Work to be completed — Once the line with "Given: Uncheck the Ignore Images checkbox" is found, write it out along with each later line exactly, through the end of the entries, skipping every picture.

Data under study —
- - - -

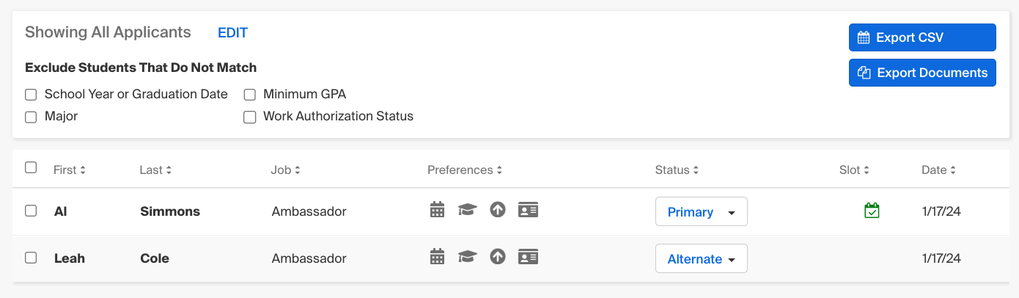
Task: Click the ID card icon for Leah Cole
Action: click(528, 258)
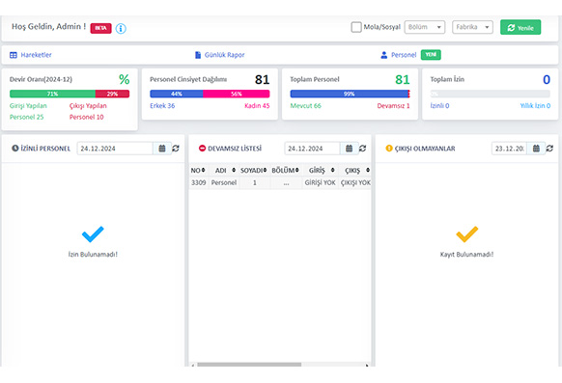The image size is (562, 383).
Task: Sort table by BÖLÜM column arrows
Action: [x=296, y=170]
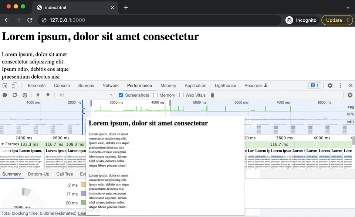Switch to the Network tab
Screen dimensions: 355x217
pyautogui.click(x=111, y=86)
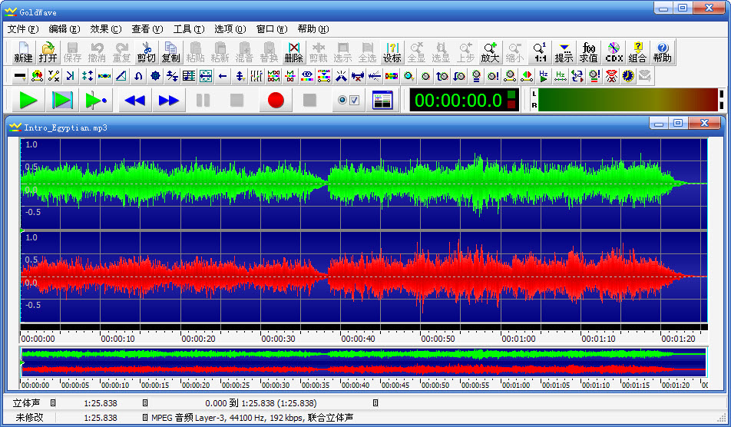731x427 pixels.
Task: Click the L/R volume level meter
Action: (x=626, y=100)
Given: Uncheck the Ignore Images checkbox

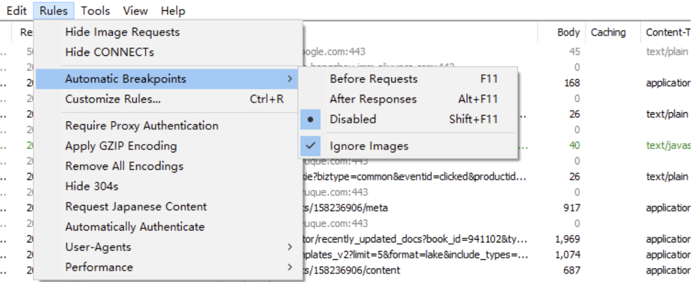Looking at the screenshot, I should [x=369, y=146].
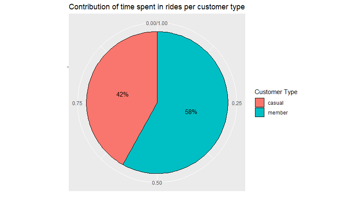The height and width of the screenshot is (206, 359).
Task: Click the small tick mark left of panel
Action: [68, 67]
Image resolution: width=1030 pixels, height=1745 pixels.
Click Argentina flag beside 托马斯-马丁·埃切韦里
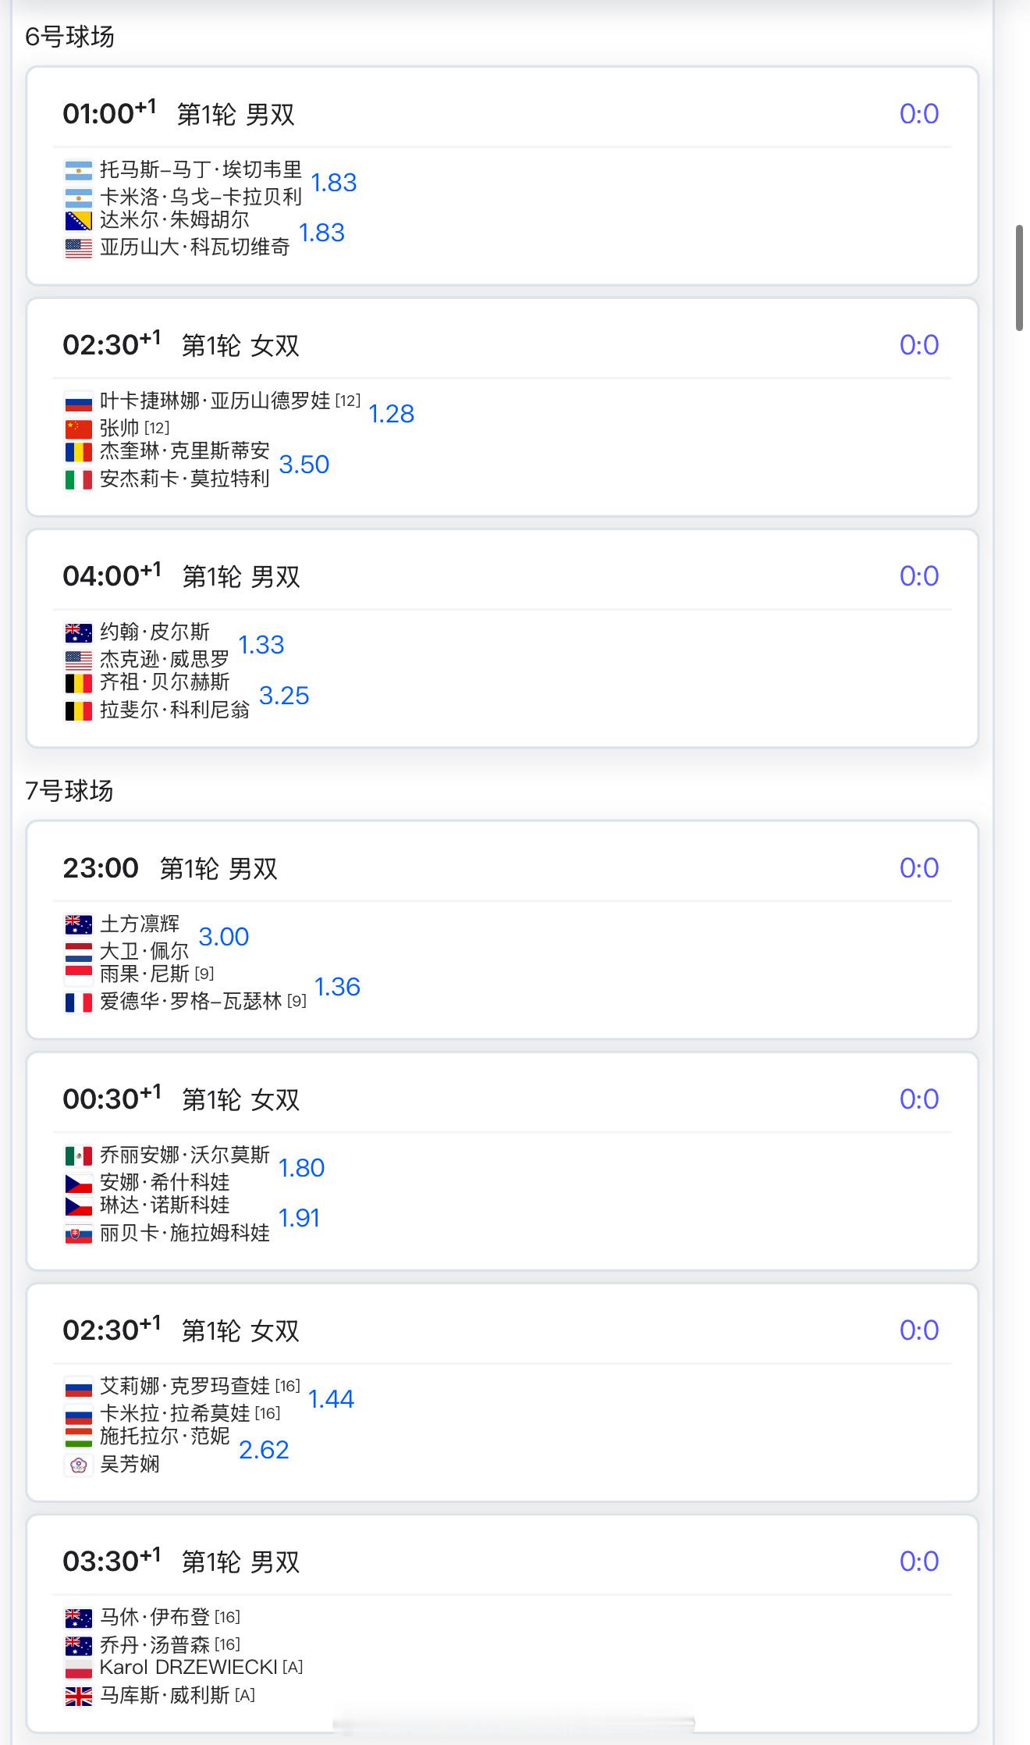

- - - -

Solution for this task —
Given: Uncheck the Ignore Images checkbox

Looking at the screenshot, I should [x=369, y=146].
The height and width of the screenshot is (206, 359).
Task: Click the small tick mark left of panel
Action: [68, 67]
Image resolution: width=1030 pixels, height=1745 pixels.
Click Argentina flag beside 托马斯-马丁·埃切韦里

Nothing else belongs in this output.